### Stored entries
====

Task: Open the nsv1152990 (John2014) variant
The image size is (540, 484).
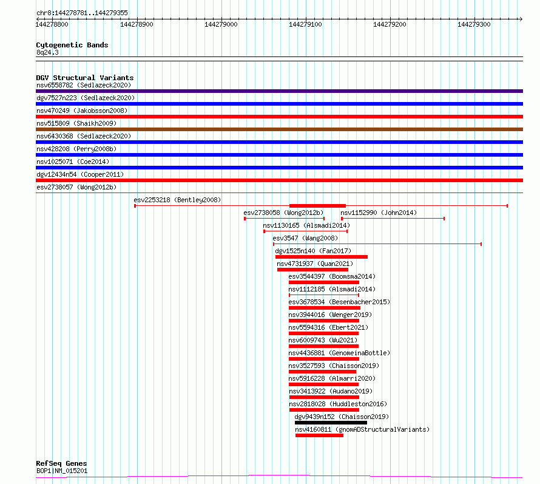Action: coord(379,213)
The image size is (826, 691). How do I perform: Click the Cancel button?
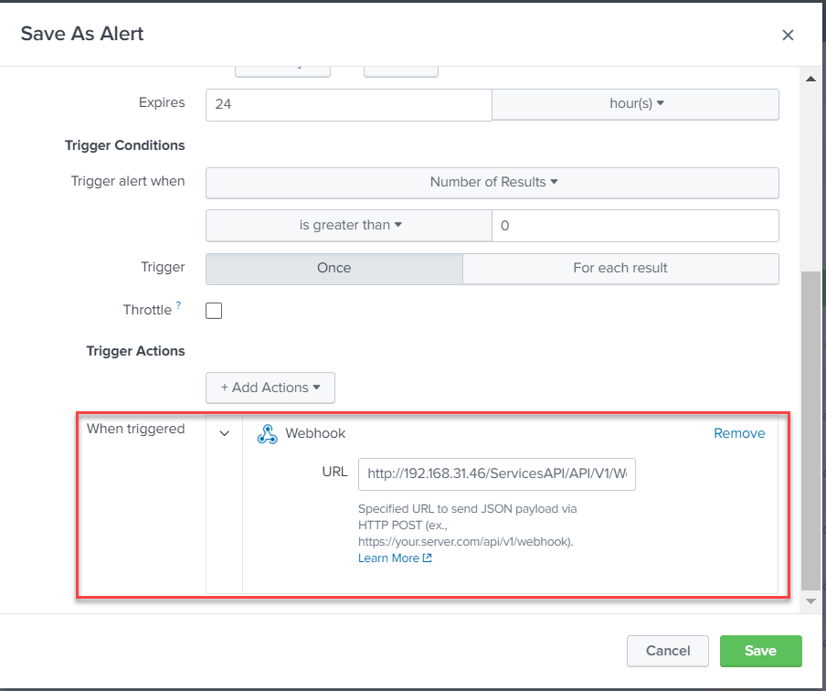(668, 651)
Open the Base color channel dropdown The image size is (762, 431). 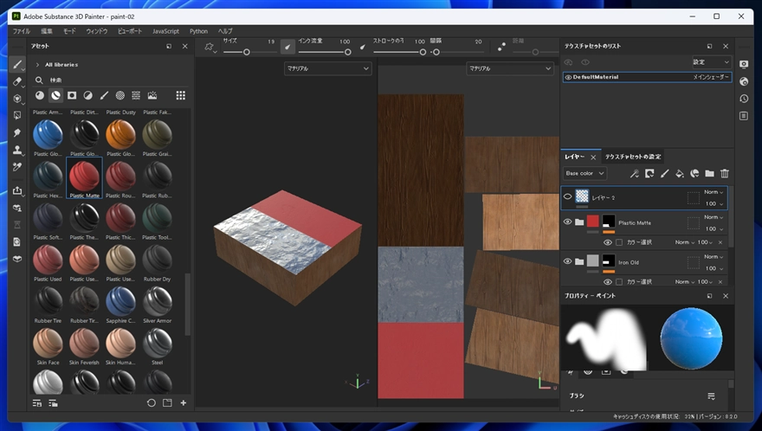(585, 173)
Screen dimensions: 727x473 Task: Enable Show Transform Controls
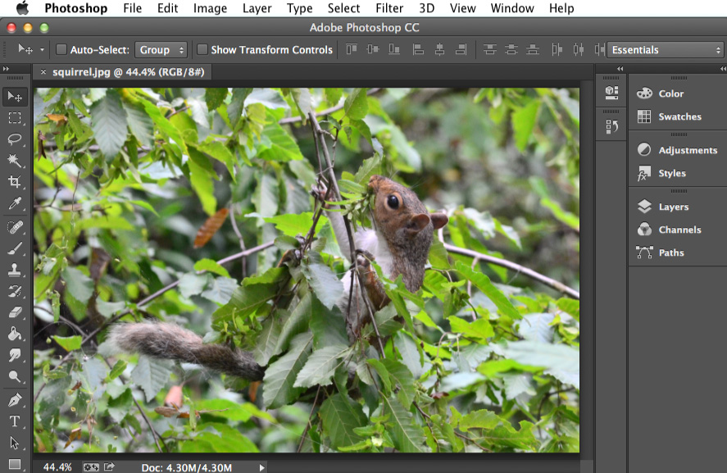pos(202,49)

====

### Your task
Render the records as a Markdown table with the columns Row and Line, from the line containing "Screen dimensions: 727x473" through the end of the records, skipping blank lines and leaving out the pictures.

### Written response
| Row | Line |
|---|---|
| 1 | Screen dimensions: 727x473 Task: Enable Show Transform Controls |
| 2 | pos(202,49) |